The car was parked in the very center of the capital, 20 m from the embassy of a European country. The criminal was acting in the presence of the police that guard the embassy 24 hours a day. The exhaust system muffler was covered with froth used for construction, the petrol tank was filled with sugar and the screws of a front wheel were unscrewed nearly under the police shelter. More damage is likely to be discovered at the service check.
Nevertheless, it is obviously a work of experts. The new car is well-equipped with a complicated alarm system and special training is needed, for example, to open the petrol tank from outside so that the alarm doesn’t go off.
“This looks like the style of Navumau’s men. Such a primitive village style of spiting: to smear neighbour’s gates with shit, to pour urine to milk… In other words, in cities nobody has filled petrol tanks with sugar for a long time; this is something only village dwellers do. And since now entire villages are employed to KGB and Home Ministry, they bring their rules to the service. They have much hatred and lack brain and manners,” Pavel Sheremet commented on the event.
This is not the first case that the mobile property of the opposition or critics of the present regime is damaged in a suspicious manner.
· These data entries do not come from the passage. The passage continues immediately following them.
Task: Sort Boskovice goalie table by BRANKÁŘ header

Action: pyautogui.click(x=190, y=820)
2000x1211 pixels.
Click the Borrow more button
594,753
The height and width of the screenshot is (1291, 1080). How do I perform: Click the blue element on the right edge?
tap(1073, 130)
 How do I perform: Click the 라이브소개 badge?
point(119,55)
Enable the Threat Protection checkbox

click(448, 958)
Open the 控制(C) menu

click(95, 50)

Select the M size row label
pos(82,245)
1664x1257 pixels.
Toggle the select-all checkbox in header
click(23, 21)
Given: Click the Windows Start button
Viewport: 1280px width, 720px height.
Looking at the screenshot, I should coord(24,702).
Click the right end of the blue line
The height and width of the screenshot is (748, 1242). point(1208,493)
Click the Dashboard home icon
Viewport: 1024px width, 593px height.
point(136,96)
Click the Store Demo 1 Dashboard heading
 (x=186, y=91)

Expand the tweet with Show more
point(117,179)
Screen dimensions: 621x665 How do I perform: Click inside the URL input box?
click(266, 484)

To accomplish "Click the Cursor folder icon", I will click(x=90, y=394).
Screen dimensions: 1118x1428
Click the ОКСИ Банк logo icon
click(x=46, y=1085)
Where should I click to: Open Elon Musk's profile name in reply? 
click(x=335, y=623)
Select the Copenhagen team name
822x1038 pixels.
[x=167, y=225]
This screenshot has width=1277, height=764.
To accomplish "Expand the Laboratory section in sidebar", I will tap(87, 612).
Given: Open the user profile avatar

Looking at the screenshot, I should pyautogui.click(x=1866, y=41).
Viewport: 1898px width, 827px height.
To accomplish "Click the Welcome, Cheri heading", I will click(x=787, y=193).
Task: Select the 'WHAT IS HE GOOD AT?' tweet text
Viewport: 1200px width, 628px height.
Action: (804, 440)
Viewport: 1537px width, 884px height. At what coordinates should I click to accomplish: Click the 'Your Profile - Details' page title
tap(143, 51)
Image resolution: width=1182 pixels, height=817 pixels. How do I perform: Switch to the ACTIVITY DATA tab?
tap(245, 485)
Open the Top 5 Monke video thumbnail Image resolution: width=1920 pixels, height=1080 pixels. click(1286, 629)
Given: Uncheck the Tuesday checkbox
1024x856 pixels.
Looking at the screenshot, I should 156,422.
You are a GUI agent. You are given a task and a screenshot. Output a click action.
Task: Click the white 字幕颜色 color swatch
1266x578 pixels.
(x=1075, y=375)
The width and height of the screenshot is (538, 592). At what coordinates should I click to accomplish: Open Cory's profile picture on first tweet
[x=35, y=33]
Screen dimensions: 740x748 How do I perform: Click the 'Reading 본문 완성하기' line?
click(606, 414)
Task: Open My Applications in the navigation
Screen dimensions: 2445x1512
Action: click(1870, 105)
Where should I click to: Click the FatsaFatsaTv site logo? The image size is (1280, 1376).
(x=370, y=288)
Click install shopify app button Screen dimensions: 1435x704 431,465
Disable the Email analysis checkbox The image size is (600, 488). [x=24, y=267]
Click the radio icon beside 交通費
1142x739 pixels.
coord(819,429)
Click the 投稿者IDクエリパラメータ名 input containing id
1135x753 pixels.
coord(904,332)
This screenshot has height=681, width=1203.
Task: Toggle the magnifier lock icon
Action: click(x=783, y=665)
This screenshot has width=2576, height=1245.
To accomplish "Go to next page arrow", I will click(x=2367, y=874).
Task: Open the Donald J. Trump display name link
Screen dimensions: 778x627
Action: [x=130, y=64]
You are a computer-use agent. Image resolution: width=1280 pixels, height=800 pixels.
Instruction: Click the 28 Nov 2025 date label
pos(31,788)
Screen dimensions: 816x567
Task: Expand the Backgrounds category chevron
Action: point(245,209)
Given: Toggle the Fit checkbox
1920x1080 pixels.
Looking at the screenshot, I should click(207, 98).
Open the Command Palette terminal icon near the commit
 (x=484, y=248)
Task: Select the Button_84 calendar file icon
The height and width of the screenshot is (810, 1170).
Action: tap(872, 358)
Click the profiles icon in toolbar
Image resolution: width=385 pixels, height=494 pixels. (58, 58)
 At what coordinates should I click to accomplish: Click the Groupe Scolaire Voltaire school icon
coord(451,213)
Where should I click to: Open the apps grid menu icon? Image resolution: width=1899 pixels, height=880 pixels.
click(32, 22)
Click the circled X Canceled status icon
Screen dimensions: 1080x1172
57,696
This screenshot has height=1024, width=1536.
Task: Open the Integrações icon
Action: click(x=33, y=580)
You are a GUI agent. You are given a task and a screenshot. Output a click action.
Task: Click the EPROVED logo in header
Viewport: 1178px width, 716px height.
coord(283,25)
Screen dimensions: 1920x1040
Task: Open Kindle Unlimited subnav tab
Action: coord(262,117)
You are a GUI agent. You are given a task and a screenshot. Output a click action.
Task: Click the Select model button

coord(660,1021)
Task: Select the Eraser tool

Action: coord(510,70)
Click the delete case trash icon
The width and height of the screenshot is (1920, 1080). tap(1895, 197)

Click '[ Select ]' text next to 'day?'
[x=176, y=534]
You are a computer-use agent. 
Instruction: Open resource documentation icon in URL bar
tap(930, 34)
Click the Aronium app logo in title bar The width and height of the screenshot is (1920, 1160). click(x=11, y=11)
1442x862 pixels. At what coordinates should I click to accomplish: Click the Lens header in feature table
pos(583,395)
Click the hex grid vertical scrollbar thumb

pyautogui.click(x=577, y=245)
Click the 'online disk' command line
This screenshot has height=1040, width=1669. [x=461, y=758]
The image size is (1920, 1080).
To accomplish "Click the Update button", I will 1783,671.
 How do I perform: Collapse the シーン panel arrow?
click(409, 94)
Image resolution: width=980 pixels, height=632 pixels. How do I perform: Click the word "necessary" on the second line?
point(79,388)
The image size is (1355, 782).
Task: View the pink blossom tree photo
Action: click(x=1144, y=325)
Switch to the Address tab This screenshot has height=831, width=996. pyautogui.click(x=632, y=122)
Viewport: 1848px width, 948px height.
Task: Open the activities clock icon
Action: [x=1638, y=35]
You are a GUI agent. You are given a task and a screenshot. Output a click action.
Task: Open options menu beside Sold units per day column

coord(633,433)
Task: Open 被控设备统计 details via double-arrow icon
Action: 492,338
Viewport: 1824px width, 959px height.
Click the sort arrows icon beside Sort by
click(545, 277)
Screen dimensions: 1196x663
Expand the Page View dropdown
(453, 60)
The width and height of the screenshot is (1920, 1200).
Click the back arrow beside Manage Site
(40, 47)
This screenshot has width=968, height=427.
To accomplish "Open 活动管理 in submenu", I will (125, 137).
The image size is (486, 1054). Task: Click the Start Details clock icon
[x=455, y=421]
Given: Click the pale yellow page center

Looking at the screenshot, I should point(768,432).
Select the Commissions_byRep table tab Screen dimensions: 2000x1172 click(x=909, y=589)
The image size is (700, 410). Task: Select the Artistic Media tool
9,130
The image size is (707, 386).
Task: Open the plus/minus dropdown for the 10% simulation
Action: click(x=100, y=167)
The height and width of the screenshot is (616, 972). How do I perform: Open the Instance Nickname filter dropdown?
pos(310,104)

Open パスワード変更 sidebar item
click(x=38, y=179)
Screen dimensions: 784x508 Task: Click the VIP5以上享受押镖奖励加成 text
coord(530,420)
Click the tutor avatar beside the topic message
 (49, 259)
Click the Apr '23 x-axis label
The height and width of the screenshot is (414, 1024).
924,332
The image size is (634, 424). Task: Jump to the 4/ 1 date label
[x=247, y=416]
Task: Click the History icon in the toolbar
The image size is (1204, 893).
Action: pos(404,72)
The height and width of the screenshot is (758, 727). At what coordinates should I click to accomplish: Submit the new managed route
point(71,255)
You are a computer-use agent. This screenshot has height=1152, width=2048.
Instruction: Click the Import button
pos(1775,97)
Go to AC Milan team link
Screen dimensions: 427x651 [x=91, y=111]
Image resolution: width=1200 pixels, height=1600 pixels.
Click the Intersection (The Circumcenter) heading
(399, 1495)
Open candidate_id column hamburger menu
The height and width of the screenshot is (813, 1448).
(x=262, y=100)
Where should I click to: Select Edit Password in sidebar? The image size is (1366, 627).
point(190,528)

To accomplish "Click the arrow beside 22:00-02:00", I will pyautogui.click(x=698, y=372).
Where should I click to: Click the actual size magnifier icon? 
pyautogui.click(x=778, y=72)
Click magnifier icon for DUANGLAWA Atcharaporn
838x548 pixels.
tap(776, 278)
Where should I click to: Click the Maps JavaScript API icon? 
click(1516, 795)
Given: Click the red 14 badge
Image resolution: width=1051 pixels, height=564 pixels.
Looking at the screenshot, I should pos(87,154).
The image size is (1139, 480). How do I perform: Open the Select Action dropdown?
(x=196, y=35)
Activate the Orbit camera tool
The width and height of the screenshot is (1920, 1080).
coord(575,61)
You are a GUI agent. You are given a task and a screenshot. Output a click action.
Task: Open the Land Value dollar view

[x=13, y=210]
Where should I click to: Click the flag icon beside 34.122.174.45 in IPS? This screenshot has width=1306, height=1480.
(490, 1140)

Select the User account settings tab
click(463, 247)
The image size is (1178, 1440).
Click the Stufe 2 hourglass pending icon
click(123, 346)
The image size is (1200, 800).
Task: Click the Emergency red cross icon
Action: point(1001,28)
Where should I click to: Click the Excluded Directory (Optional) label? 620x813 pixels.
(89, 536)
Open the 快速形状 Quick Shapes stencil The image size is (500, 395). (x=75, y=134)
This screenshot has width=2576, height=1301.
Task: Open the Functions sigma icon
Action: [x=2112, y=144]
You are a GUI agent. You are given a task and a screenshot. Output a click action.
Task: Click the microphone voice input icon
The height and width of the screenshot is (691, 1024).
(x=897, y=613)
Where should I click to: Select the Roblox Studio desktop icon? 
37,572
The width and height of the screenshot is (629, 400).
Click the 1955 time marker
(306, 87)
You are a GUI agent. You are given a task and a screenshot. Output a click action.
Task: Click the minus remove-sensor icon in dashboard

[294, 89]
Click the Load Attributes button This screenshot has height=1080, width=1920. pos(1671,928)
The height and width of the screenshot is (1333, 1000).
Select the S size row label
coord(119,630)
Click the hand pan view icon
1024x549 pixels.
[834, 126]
Not long ago somebody unscrewed a wheel of the car in which Siargey Kaliakin and Anatol Liabedzka were going to the high way Minsk-Brest. Luckily, the “damage” was discovered before the car drove to the high way, otherwise the politicians would not have been alive now. “The special forces move from unconcealed kidnapping and murders to clandestine hits. Now they are trying to contrive a car accident, but soon they will start to bait the opposition,” Pavel Sheremet states.